Teachers are at work this week, receiving training and setting up their classrooms for a fully remote start to the year.
The School District staff has worked for the last few months to put together a continuous learning plan to present to the state Office of the Superintendent of Public Instruction. The School Board officially approved the plan Aug. 27.
“This team is pretty incredible,” new district Superintendent Justin Irish said of his staff. “I appreciate the community’s grace and flexibility. We are going to get through this.”
The plan outlines each element of safety in the school year, including identifying a public health representative and making sure that if students come back, they can stay 6 feet apart.
It also addresses technology for keeping students connected.

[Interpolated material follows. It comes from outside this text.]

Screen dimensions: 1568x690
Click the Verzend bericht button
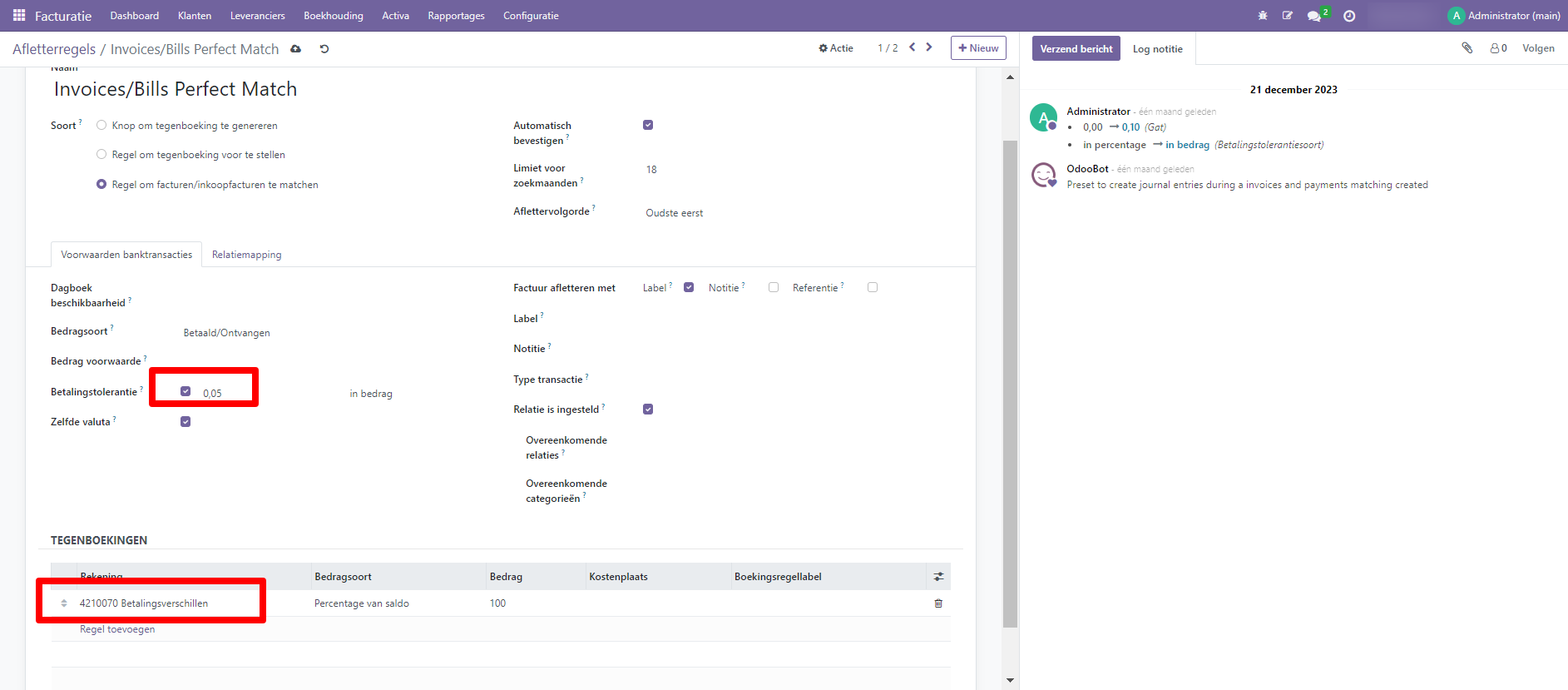click(1076, 48)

Each student will receive a device for online schoolwork, and the district will pass out hotspots, create a connection map and provide ways for those students without internet access to get connected. Many students will receive materials like whiteboards and markers to be used in their at-home education.
The district’s hybrid model will start remotely but eventually bring students back to an in-person setting in shifts. The ASD@Home program is a year-round homeschool model where students will still have access to Anacortes School District teachers and resources but instead of attending regular class times will have more flexibility in schedule.
As of last week, 480 students have registered for the ASD@Home program, which is being led by Principal Ryan Pike.
“This is definitely an indication of what our community wants,” Irish said.
Enrollment is not yet final, he said.
Right now, roughly 300 fewer students have registered for one of the two programs than normally attend school in the district. Some of those could be from families withdrawing, but parents were told if they don’t sign up for one of the two options they will automatically default to the hybrid model.
Students will special needs, or roughly 2% of student, will return to the school buildings when school starts so they can have access to the resources they need, Director of Inclusive Services Shannon Gilbert said at the board meeting. Those students will be on campus for two half-days a week and will be able to stay apart. The district will be able to iron out any details they need to fix before more and more students come back to the school buildings as the year goes on, she said.
While the continuous learning plan is approved, many changes are still being put in place at a district level.
The district received new guidance last week about what attendance should look like for students within the district, as mandated by the state. Those regulations are being put in place now and the district is figuring out how it will work practically here, Irish said.
The district set last week which teachers would be within this model and which would remain as part of the hybrid education model. Teachers in the other model, who will lead set class times for students, in many cases were shifted around at the district.
Many teachers are teaching new grades or taking on courses they’ve never taught, district Director of Teaching and Learning Angie Miller said at the board meeting last week. So they are adjusting beyond just leading a class through a computer.
School periods will also look different this year, even for the hybrid model.
The middle and high schools will now have a block schedule, with more time for each class. That facilitates more learning time during remote time but also means students will move around less during the average day once they are back in school buildings, Miller said.
Students will attend each subject for two extended block periods a week. Wednesdays will not have any set class time and instead be flex time for students to work with teachers for extra help, access resources or spend time on independent work.
The continuous learning plan is available at asd103.org.